The former Goldman Sachs Group Inc programmer, dual citizen Sergey Aleynikov, had his second criminal conviction dismissed. Almost four years ago, Aleynikov won his federal case, showing that it is hard to prove copyright crimes. He was charged with using some of the high frequency trading code from the investment bank. Aleynikov copied the code from the servers of Goldman Sachs before he left for a position with a startup company in 2009.
Manhattan Supreme Court Justice Daniel Conviser admitted that Aleynikov acted wrongly but there was lack of proof by prosecutors that he committed the obscure crime. Prosecutors needed to prove that he intended to take most of the value from the code. The 1967 law that District Attorney Cyrus Vance used predates modern technology. Vance’s team intends to file an appeal, stating that they believe he committed a crime and so did the jury that first convicted him.

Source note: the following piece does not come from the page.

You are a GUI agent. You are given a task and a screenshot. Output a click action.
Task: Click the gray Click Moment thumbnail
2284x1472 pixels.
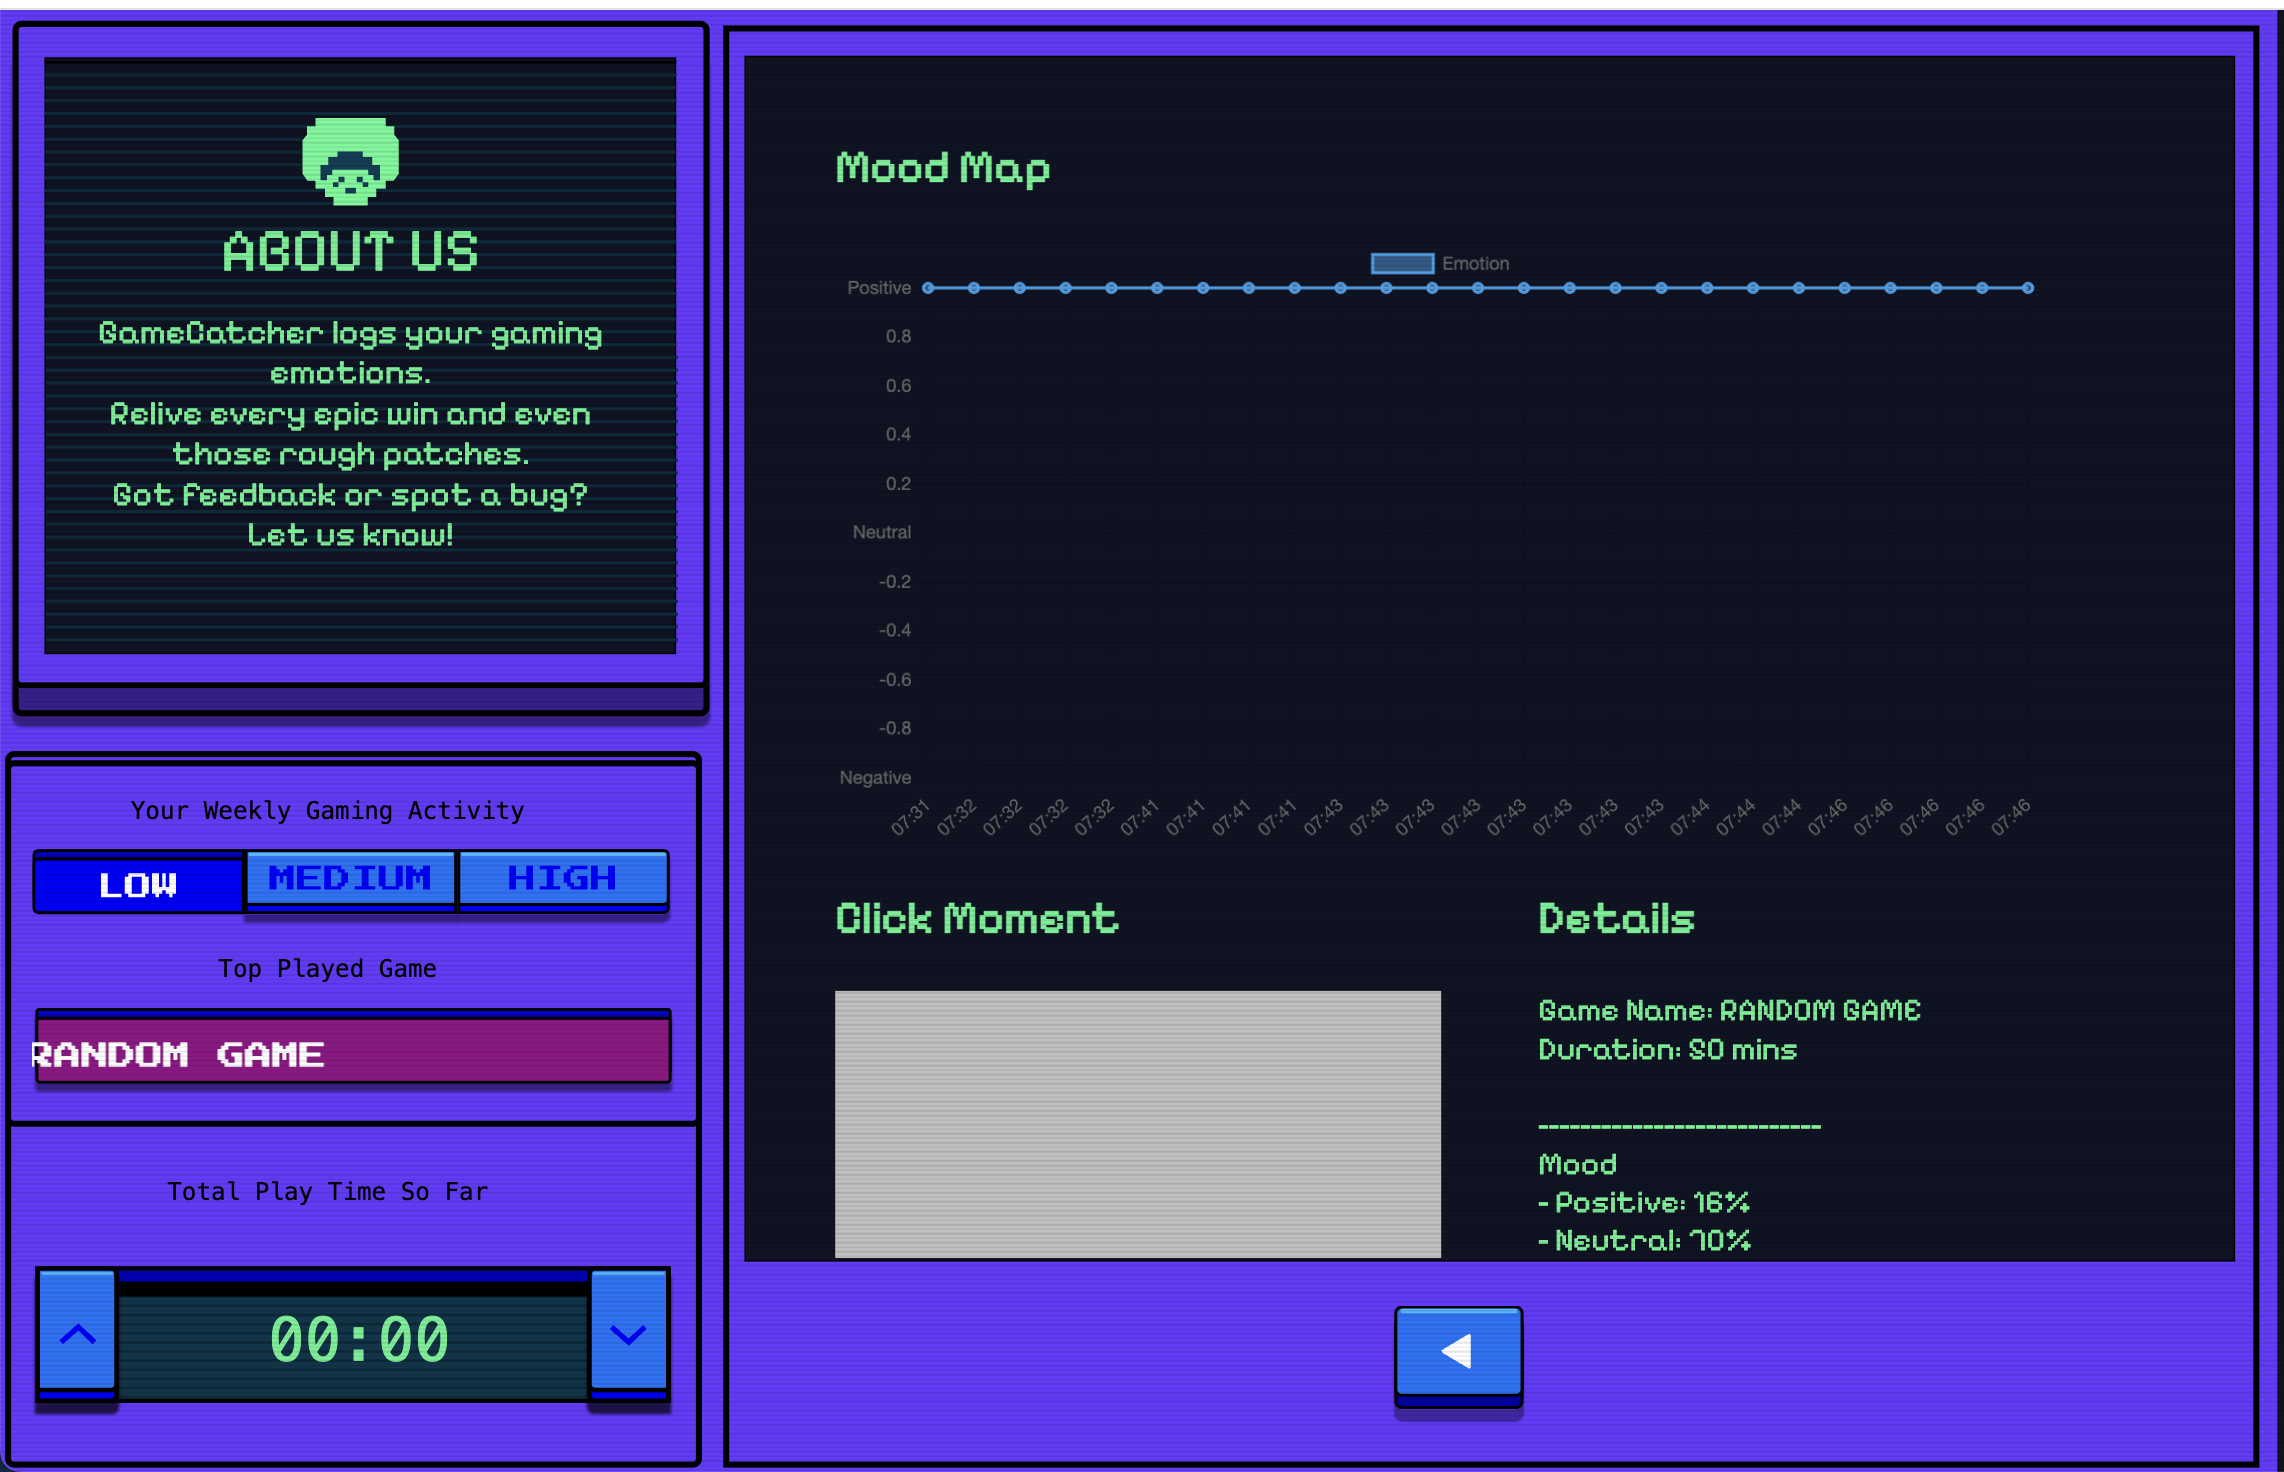(x=1137, y=1123)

In 2009, Aleynikov was first charged by federal officials under the U.S. corporate espionage law. He was convicted and served nearly a year before winning his appeal. Shortly after he was arrested by New York state officials and charged under unlawful use of secret scientific material and unlawful duplication of computer-related material. He was once again convicted after two weeks of trial and a week of deliberation.
Aleynikov was hired to write high-frequency trading code, which allows technology to trade securities faster than humans. Some argue that this gives an unfair advantage to the most elite trading firms. Aleynikov’s attorney, Kevin Marino, called the cases against his client as “abuses of prosecutorial power” where they were doing “the bidding of Goldman Sachs”.
There is a still a civil lawsuit that Aleynikov filed against Goldman Sachs for his legal fees, around $7 million at this time. Aleynikov has also filed a lawsuit against two FBI agents that investigated him, citing his Constitutional rights were violated.